Saved entries
========================================
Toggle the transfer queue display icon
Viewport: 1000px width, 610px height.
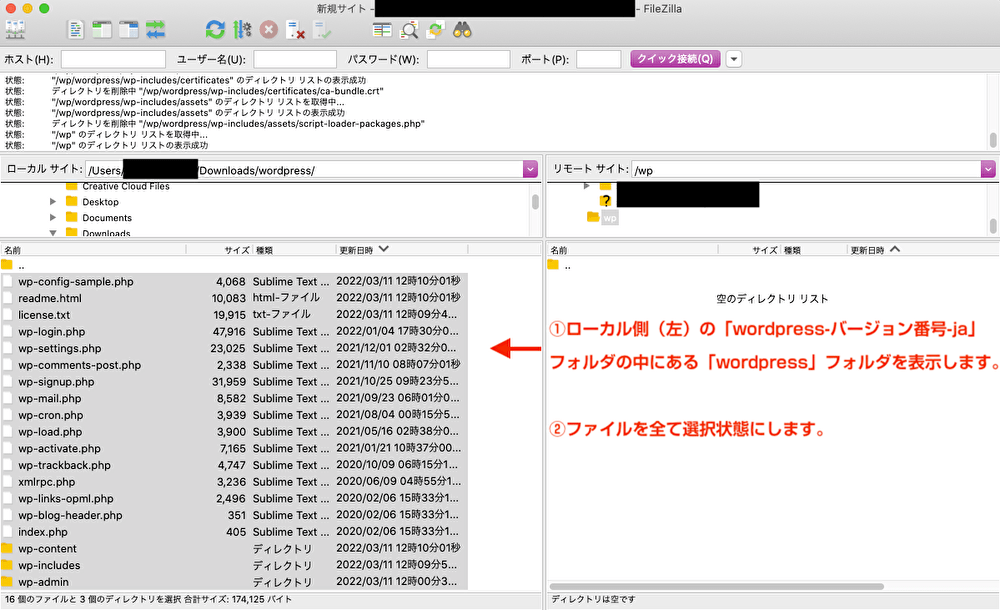(155, 29)
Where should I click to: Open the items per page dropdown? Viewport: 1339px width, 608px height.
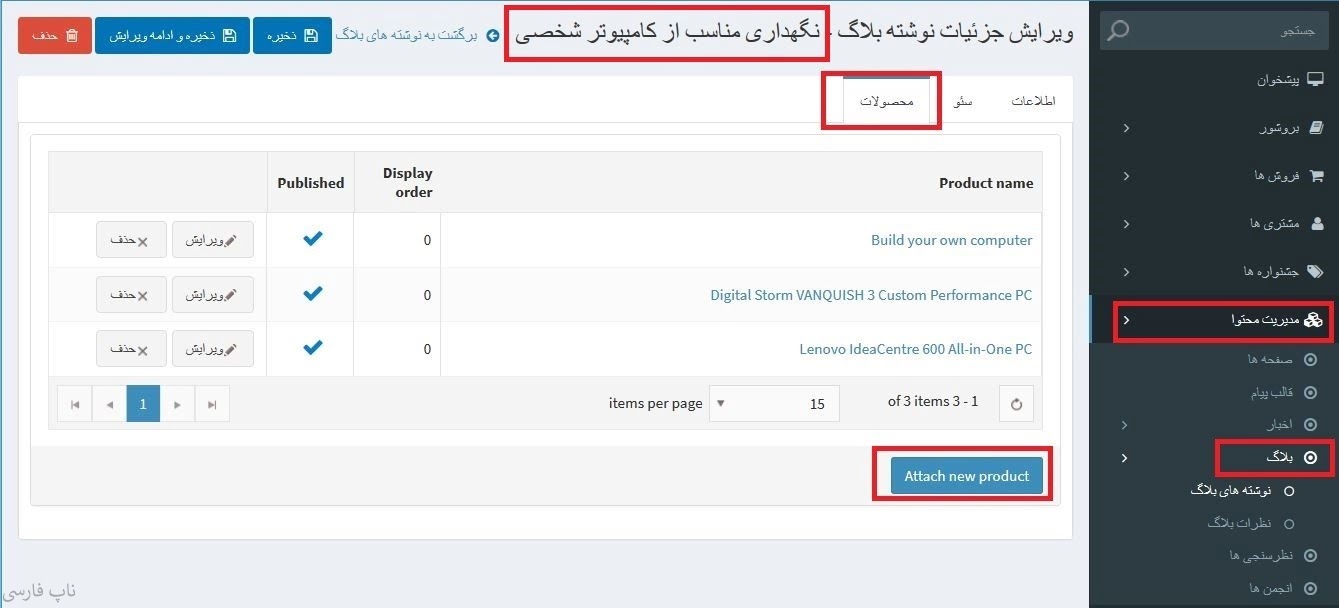(721, 404)
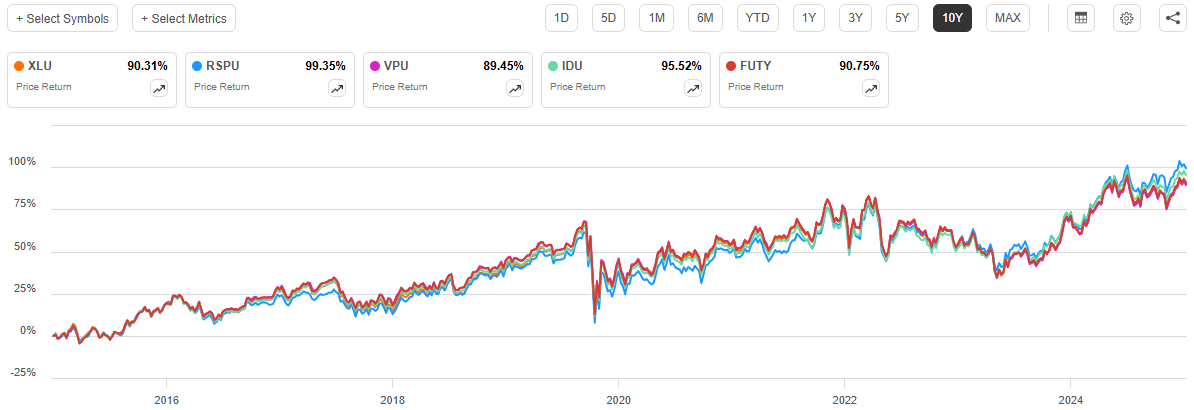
========================================
* [AIM OF THE EXERCISE]:
Return exactly the lines that begin with the one containing "Viewport: 1000px width, 610px height." and end with the final line of the data above; include no pictures.

* [SOLUTION]:
Viewport: 1000px width, 610px height.
(155, 29)
Where should I click to: Open the items per page dropdown? Viewport: 1339px width, 608px height.
(721, 404)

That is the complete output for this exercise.